October 26, 2012

Day 48: Self-Sabotage in Comparison, Doubt and Fear

We did a multiple-choice test that gave the results of the exam immediately. When I was doing it I thought of, and even said to the teacher,  how it is possible to utilize the exam's questions to solve other questions within the exam. I got excited when seeing that and distracted myself from being Here doing the exam. After a while when I was still doing it, I heard how most of the class were not passing the exam and I went into fear that the teacher might have put 'traps' somehow in the questions where, even if I saw some answers as correct they may not be so.
I revised it and changed some of the of my answers in fear that there was maybe some 'traps' that I didn't consider. In wanting to check too much the exam I got all the questions erased because my user within the system got logged off while I was still doing the test. Because the exam was multiple choice on a computer, the teacher said that I had to restart the test but there was only less than 10 minutes left on the test time counter. I was shocked at his request because suddenly I had to answer 48 answers that took me more than an hour in less than 10 minutes. Clearly I did not have enough time - so I reacted saying that I could not get to the last question in that time but still, the teacher said to do it. So I did ran through the questions but time ran out at about the middle of the test, and then the teacher said that I could restart it all again once more, and this time I had more time -  lol

What happened for this to manifest? First of all when the teacher first spoke about inconsistencies of the computers with the test I asked for a paper test that he had offered. But he said to wait a bit more while the computer was loading - so I started doing it on the computer. I should have insisted on the paper because clearly I have to walk on solid ground with my tests and not take risks. I see here I am blaming the teacher for my experience and that it is not valid because I accepted to do it in the computer despite knowing and having been warned of the risks/events in where someone had to repeat the test. The teacher said that if I did the test on paper it would take a while before he corrected it and instead of trusting myself that I don't need to know at the moment the marks - I agreed to proceed with the computer test. Also I feared him not 'liking me' if I insisted on the paper test as it adds workload. Everyone was doing the test in the computer so I saw myself as 'watering down the party' if I was going to do it on paper. Not wanting to be noticed.
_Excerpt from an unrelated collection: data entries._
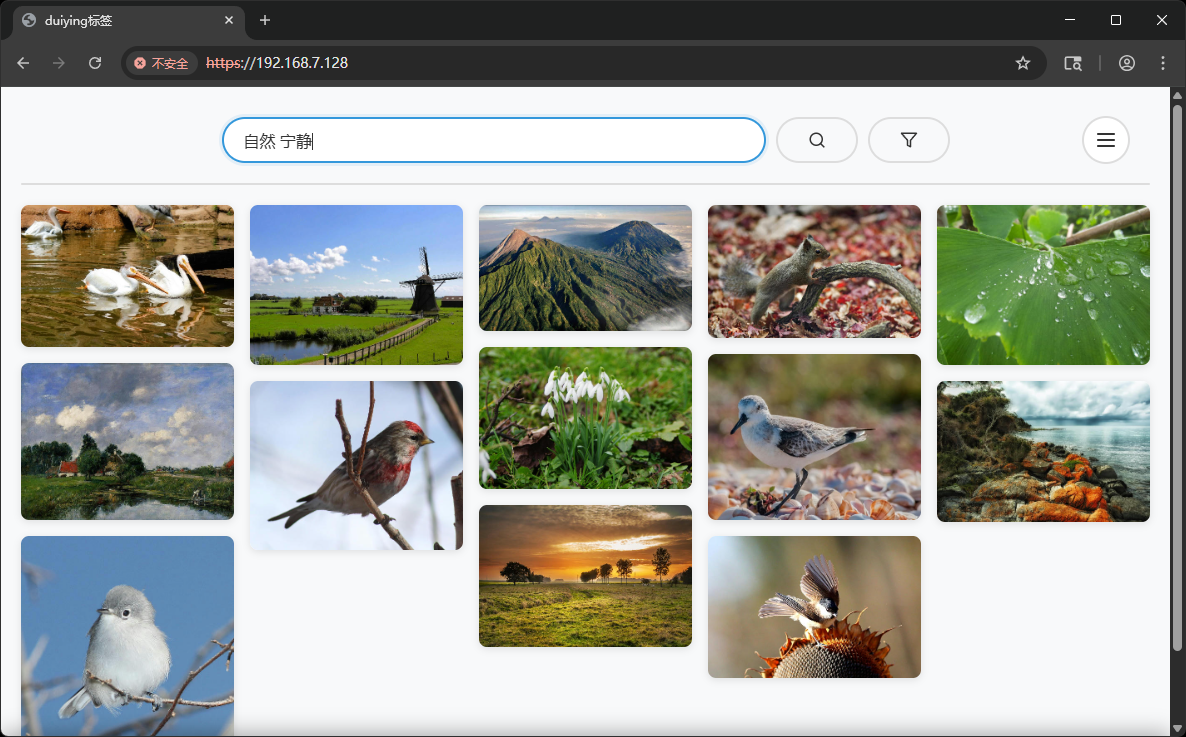
Task: Select the duiying标签 tab
Action: tap(120, 20)
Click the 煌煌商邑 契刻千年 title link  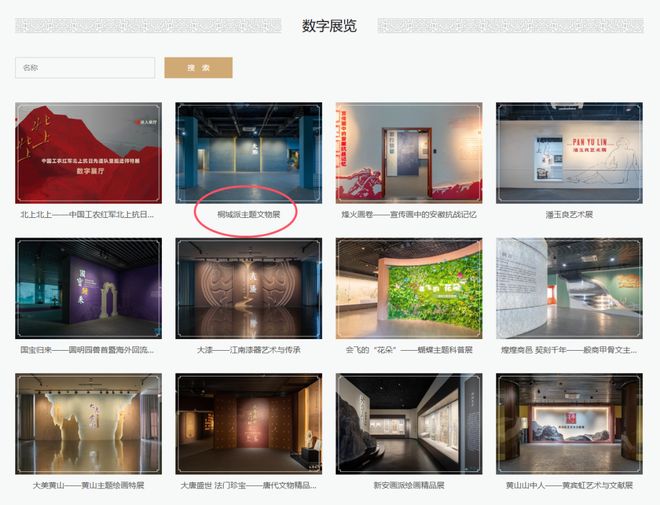[x=568, y=350]
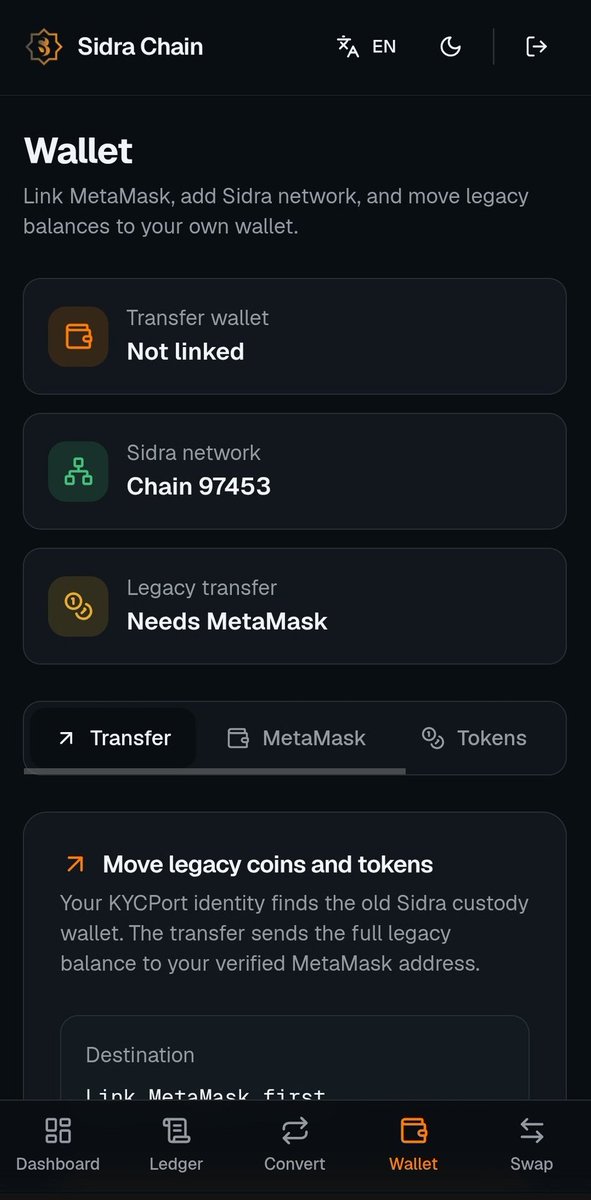This screenshot has width=591, height=1200.
Task: Click the Destination field
Action: (x=295, y=1060)
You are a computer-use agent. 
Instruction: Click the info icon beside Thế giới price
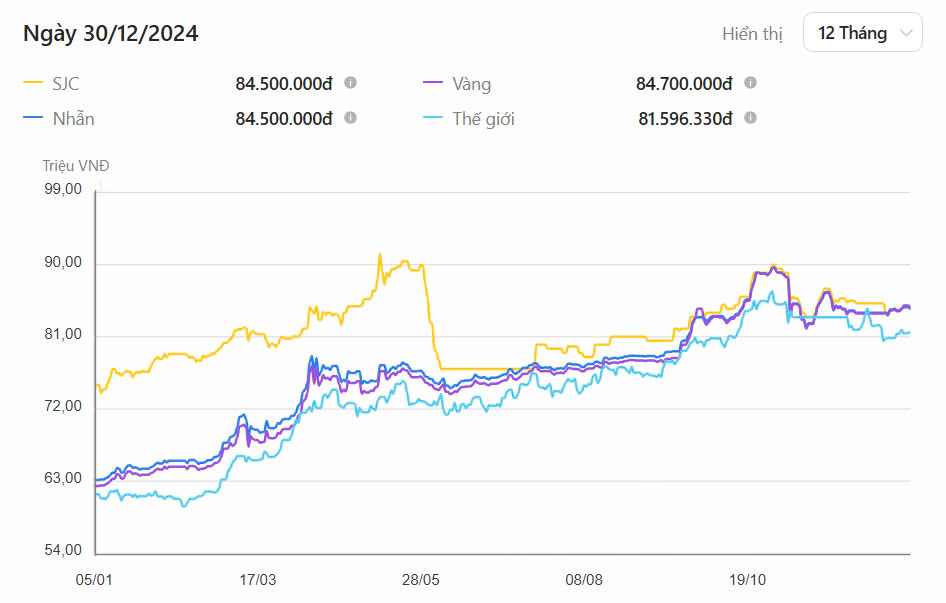(x=750, y=118)
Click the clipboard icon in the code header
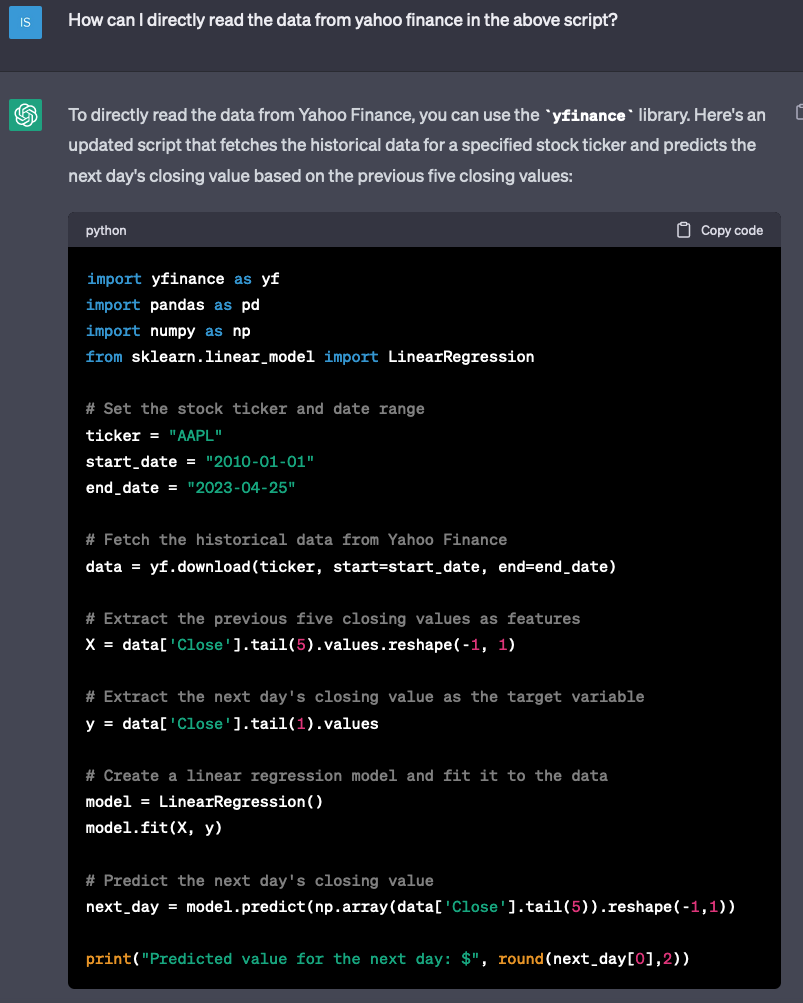 pos(684,230)
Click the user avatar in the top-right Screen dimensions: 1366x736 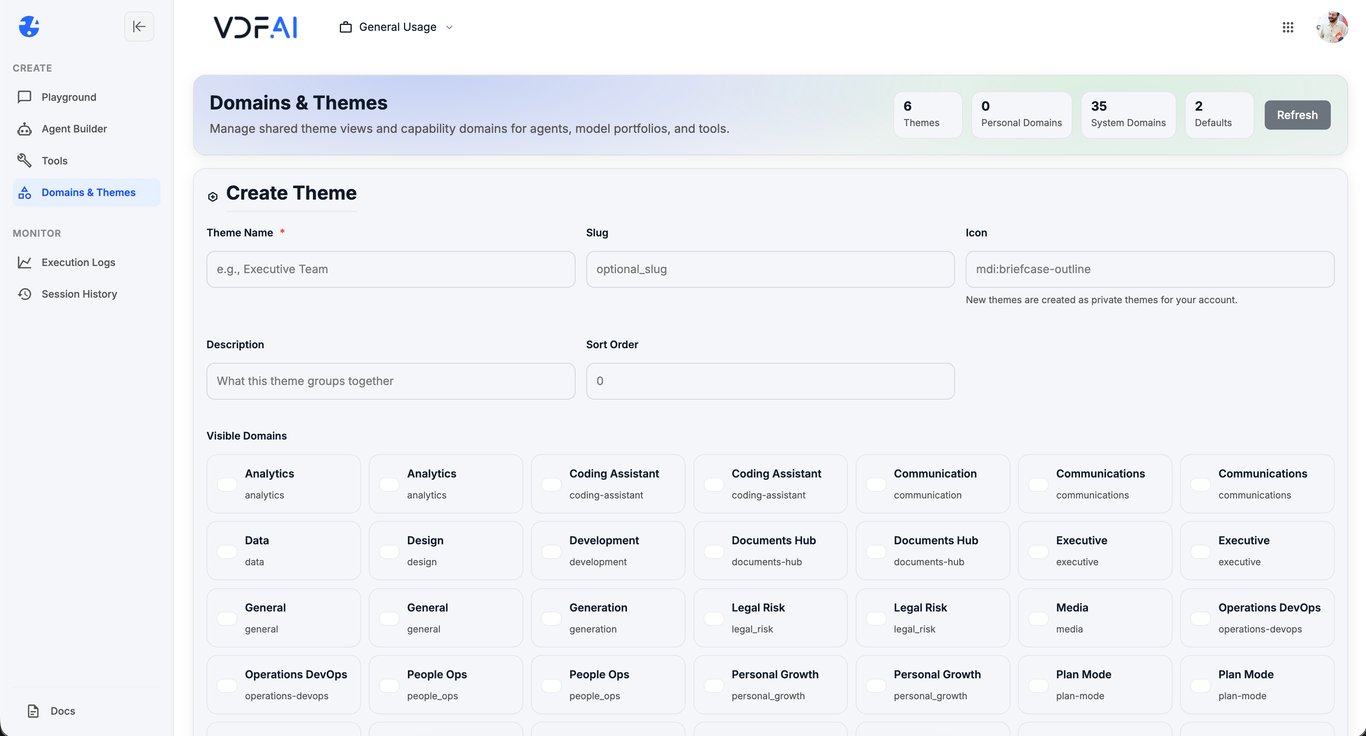click(x=1332, y=27)
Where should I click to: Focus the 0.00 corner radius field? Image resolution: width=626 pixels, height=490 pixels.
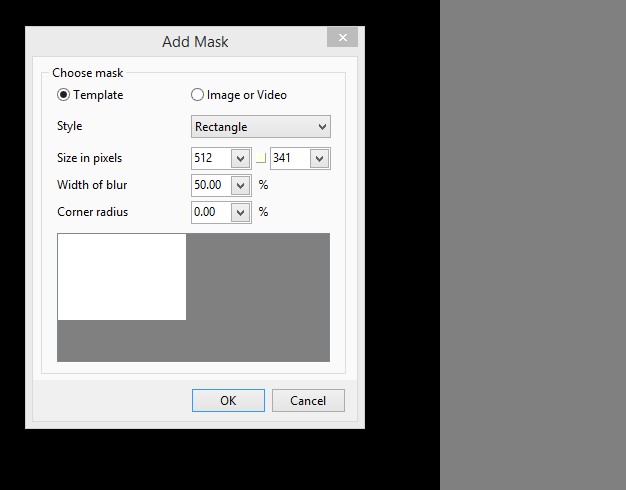point(210,212)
Then the fear: All or most of the changes I made in the exam were in self-doubt and in fear, it was not commonsensical to change a response that I had triple-checked because of a fear that the exam has traps. In doing that I was in fact going against myself, because I had said to myself that I would not re-do the answers when I decide on them in the test. If I had considered it may have traps I should have assessed again all the answers within a question and take a decision, not simply want to change my response from the one I saw as obvious or the one that was correct to another choice that I had left unchecked, because I was doing that in a BELIEF that there were traps and that all answers I saw as 'obvious/right' might not be the ones that are correct. 

The consequences of wanting to try and 'beat the system' by looking within the exam for concepts that are correct in order to answer new questions within the test lead me to consume some time more than necessary and it added up to the point were that I had to restart the test two times instead of answering the questions and getting the results. When I am doing an exam it's not the time to 'reinvent the wheel' but to get it done as effectively as possible and on time. If I see that if I am finishing the last one - by a difference - it means that I have to check if I am participating in some sort of backchat and not being here effectively - because if I did not know some questions I could have left it 'blank' and finish the exam in time with all the others.
Why did I judge as relevant that most were getting low marks? The way I reacted to others getting low marks comes from the definitions of 'difficult' wherein I believe I can trust or use as a reference someone's view of a subject through judgement like 'it's very difficult,' and would also even ask for someone's opinions in that matter asking if that or that subject is difficult/they found it difficult instead of seeing that I can't rely on someone judging something as difficulty within studies because it generally is an excuse to blame something outside of oneself when not having studied effectively, to not have to change oneself but blame the subject or teacher for the results self manifested instead of taking self responsibility and correct oneself.